AI Models

This content is for the 0.6.2 version. Switch to the latest version for up-to-date documentation.

What Are AI Models?

AI models add intelligence to applications. Traditional software processes data according to rigid rules. AI models understand, analyze, and create content.

An uploaded image becomes “a golden retriever playing in a park” instead of just pixels. A customer support request becomes an opportunity for personalized assistance based on the user’s emotional state and specific needs.

AI models work with text, images, audio, and video. Modern AI infrastructure makes these capabilities as easy to integrate as database queries. You don’t need to understand transformer architectures or GPU clusters. You need to know which model to use for which task and how to integrate it into your application.

Core Concepts

Unified Access Pattern Every AI model in Raindrop uses the same interface: env.AI.run(). Whether you’re generating text with deepseek-r1, analyzing images with llava-1.5-7b, transcribing audio with whisper-large-v3-turbo, or creating embeddings with bge-large-en, the pattern remains consistent. This unified approach lets you swap models, experiment with different capabilities, and compose multiple AI operations without learning provider-specific APIs.

Provider Abstraction and Model Router Raindrop’s model router provides a unified interface that abstracts away provider complexity. Models can be hosted on integrated platform infrastructure (llama-3.1-8b-instruct) or external providers (deepseek-r1, llama-3.3-70b). The router handles authentication, routing, and response formatting automatically. This means llama-3.3-70b works identically whether it runs on platform infrastructure or external providers.

Capability-Based Model Selection Models are organized by capabilities rather than providers: chat models for conversations, vision models for image understanding, embeddings models for semantic search, audio models for speech processing. A model like llama-4-scout-17b supports both chat and vision, while whisper-large-v3 focuses purely on audio transcription. This capability mapping helps you choose the right intelligence for each task.

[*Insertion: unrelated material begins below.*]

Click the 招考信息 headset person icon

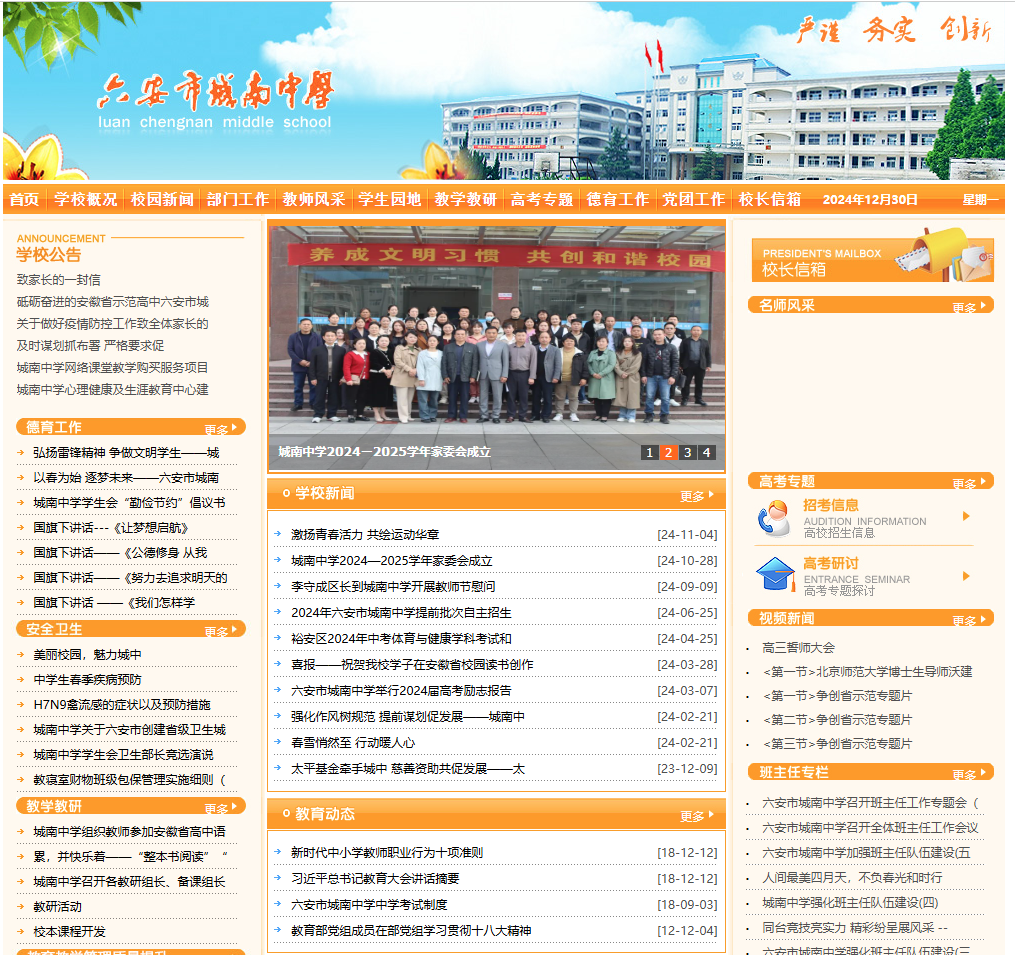point(773,518)
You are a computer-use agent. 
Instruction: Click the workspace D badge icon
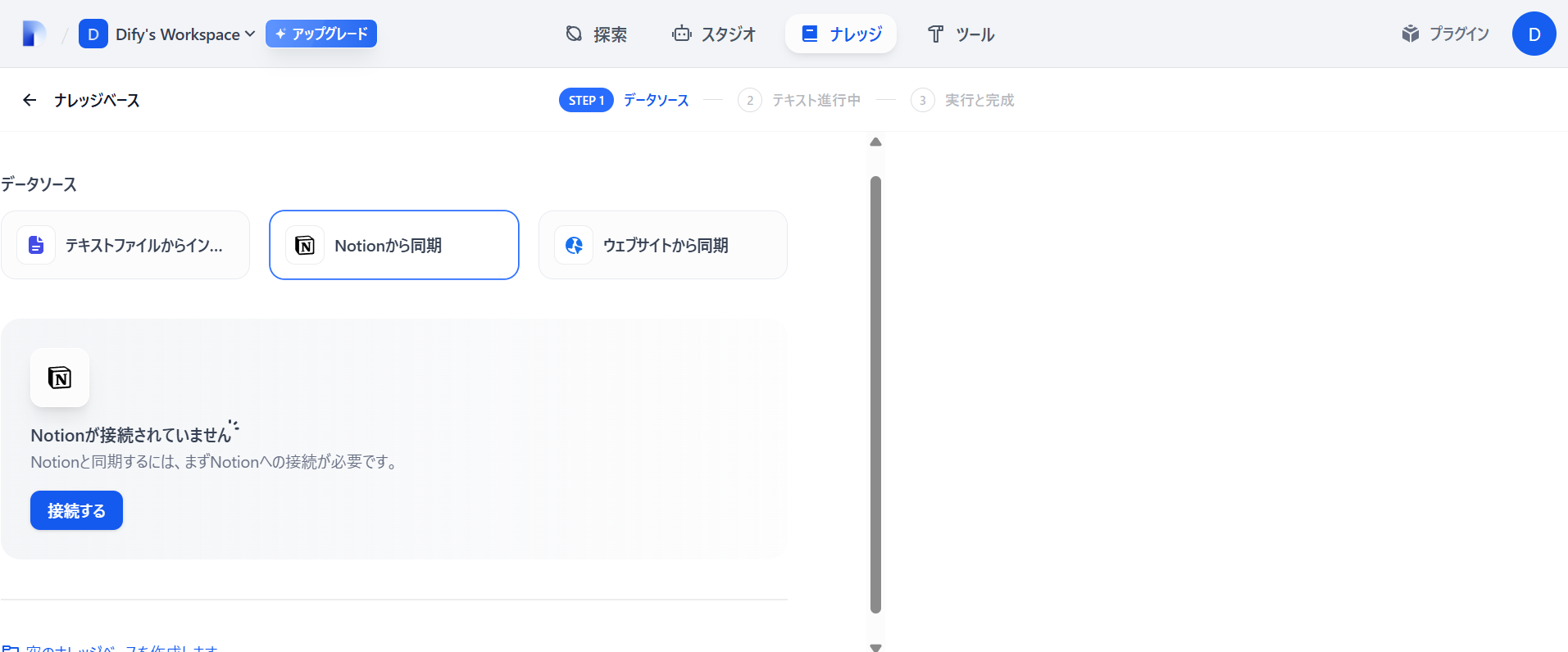(x=93, y=34)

Type Safety and Schema Validation Each model defines precise input and output types through TypeScript interfaces. Text models expect messages arrays with role-based conversation structure. Vision models accept image data alongside text prompts. Embedding models process raw text and return numerical vectors. This type safety prevents integration errors and makes model capabilities explicit in your code.

Composable Intelligence Workflows Real intelligence emerges from combining models. A customer service system might use whisper-large-v3 for speech recognition, deepseek-r1 for complex reasoning about the customer’s issue, bge-large-en for retrieving relevant knowledge, and text generation to craft empathetic responses. Each model contributes specialized understanding to create sophisticated AI behaviors.

How It Works

Request Routing Architecture When you call env.AI.run('deepseek-r1', inputs), the system first consults the model catalog to determine routing. Models like llama-3.1-8b-instruct route to integrated platform infrastructure, while deepseek-r1 routes through external providers. The model router handles authentication, request formatting, and response processing automatically. This abstraction means you write the same code regardless of where the model actually runs.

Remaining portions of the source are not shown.